<金口木舌>ホーキング博士の警鐘

 「車いすの天才科学者」として知られる英ケンブリッジ大のスティーブン・ホーキング博士。トランプ米大統領が、温暖化対策の新枠組み「パリ協定」離脱を表明していることについて、英BBC放送のインタビューで批判した▼「気温250度で硫酸の雨が降る、まるで金星のようになる崖っぷちまで地球を追いやるようなものだ」。強い言葉で指摘、米誌タイムやニューズウィークが報道するなど話題となっている

▼宇宙物理学者としての危機感の表れだろう。

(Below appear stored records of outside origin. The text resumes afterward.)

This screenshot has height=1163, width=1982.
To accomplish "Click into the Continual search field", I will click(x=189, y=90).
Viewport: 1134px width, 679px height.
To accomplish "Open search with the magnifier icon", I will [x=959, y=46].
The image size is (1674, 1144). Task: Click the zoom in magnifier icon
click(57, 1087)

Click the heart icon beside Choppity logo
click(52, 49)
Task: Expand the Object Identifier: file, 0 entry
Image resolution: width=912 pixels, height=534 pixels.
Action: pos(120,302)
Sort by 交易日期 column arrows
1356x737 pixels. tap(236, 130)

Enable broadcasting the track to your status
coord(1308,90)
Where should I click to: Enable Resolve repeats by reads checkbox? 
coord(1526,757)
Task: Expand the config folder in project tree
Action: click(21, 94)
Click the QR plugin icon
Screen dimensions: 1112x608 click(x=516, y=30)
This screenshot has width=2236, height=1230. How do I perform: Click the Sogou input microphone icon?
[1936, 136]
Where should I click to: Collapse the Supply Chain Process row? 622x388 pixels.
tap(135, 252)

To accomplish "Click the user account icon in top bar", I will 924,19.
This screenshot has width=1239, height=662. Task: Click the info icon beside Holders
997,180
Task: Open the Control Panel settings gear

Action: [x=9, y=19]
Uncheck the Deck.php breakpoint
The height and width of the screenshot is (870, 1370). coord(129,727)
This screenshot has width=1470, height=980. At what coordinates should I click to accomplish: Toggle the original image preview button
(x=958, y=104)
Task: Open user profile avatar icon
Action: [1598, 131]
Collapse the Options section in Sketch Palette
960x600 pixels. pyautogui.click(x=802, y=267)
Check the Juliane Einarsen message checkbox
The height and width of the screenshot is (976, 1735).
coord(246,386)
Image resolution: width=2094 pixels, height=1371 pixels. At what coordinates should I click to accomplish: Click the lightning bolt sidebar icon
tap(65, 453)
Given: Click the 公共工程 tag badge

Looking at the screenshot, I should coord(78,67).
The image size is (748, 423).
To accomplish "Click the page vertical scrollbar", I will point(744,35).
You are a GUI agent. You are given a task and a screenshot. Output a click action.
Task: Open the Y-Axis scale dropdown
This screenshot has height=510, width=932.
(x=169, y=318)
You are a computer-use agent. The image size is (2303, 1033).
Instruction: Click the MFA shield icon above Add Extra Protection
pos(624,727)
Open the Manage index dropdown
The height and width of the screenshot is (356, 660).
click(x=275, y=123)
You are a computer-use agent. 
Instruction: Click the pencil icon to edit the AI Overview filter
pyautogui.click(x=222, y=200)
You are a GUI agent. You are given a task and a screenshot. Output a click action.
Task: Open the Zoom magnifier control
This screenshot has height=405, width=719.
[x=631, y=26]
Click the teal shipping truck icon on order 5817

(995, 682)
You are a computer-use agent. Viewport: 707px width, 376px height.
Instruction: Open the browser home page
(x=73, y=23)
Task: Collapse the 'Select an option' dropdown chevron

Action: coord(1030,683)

トランプ氏の姿勢について「われわれと子孫にとって、美しい地球に本来避けられる環境破壊を招き、自然界を危険にさらすものだ」と指摘する

▼温暖化が進めば、最大風速80メートルに達する極めて強い「スーパー台風」が日本を襲う恐れがあると国内の研究者が予測している。大きな被害を出した室戸台風(1934年)、伊勢湾台風(59年)をしのぐ強さだ

▼九州北部で7月上旬に降った豪雨が多くの犠牲者を出した。6月中旬には沖縄本島などで降った雨が各地で「観測史上最大」を記録した。全てを単純に温暖化が理由とすることはできないが、近年にない激しい気象の変化が目立つ

▼「地球温暖化は、後戻りできない転換点に近付いている」。ホーキング博士が鳴らす警鐘に、この星の全ての人が耳を傾ける必要がある。